7Ces dernières décennies, plusieurs travaux de recherche en probabilités et en statistiques ont permis de développer une théorie EVT plus sophistiquée, dite « multivariée », mais en contrepartie plus complexe dans sa forme la plus générale, permettant de modéliser et d’estimer des comportements spatiaux de valeurs extrêmes. La prise en compte de la dépendance spatiale, par exemple du lieu d’observation, est une particularité aujourd’hui incontournable de toute étude environnementale.
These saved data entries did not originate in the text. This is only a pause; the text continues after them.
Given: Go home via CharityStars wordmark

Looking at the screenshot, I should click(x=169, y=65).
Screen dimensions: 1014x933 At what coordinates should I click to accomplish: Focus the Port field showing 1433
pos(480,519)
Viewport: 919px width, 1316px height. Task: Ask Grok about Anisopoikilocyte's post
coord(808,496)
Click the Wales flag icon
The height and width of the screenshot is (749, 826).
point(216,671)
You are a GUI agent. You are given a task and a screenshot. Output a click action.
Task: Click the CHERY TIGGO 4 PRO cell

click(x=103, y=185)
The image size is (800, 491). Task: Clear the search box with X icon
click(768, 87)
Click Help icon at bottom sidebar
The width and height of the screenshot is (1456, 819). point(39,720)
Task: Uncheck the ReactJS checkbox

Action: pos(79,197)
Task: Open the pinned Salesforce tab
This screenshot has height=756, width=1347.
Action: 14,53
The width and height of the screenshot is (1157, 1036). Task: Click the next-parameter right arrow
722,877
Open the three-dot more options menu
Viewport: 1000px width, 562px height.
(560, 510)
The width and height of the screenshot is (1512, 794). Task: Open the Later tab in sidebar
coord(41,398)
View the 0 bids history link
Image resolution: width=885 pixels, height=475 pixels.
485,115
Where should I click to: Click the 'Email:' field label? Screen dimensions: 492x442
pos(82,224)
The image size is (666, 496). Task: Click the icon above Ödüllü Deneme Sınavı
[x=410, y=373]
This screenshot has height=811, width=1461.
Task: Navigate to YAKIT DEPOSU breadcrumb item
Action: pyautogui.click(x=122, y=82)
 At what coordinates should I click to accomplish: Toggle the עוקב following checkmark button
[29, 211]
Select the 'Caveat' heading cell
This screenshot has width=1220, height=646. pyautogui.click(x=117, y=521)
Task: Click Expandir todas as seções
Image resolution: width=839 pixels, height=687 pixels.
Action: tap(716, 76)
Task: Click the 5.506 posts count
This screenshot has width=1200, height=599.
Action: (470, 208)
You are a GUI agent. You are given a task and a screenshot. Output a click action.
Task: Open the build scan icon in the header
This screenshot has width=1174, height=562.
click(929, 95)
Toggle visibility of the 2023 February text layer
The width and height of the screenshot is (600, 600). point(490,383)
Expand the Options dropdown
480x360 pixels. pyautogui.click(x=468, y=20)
Si cette dépendance est maintenant correctement intégrée dans les modélisations statistiques spatiales relatives au comportement moyen du processus d’intérêt, il n’en est pas de même en ce qui concerne les extrêmes. L’estimation de la dépendance spatiale des extrêmes est donc un enjeu majeur de la recherche actuelle dans ce domaine. La simple interpolation spatiale de réalisations extrêmes pose des problèmes encore non résolus aujourd’hui du fait de leur spécificité. La théorie a ouvert des pistes concernant la nature de ces valeurs interpolées : techniquement parlant cela conduit à considérer des champs dits « max-stables », dont l’explicitation nous sortirait du cadre de cet ouvrage. Contentons-nous de dire ici que cette théorie se distingue de celle qui analyse les comportements moyens. En particulier, les extrêmes d’un processus présentant de fortes dépendances spatiales pour son comportement moyen peuvent être fortement ou faiblement dépendants, voire sans structure spatiale particulière. L’inverse est aussi tout à fait envisageable. En d’autres termes, une connaissance approfondie de l’aléa moyen peut être inutile, lorsque l’objet d’étude se concentre sur l’aléa extrême. Ces phénomènes, bien connus des spécialistes du domaine, induisent donc de sérieuses difficultés dans la modélisation statistique des extrêmes.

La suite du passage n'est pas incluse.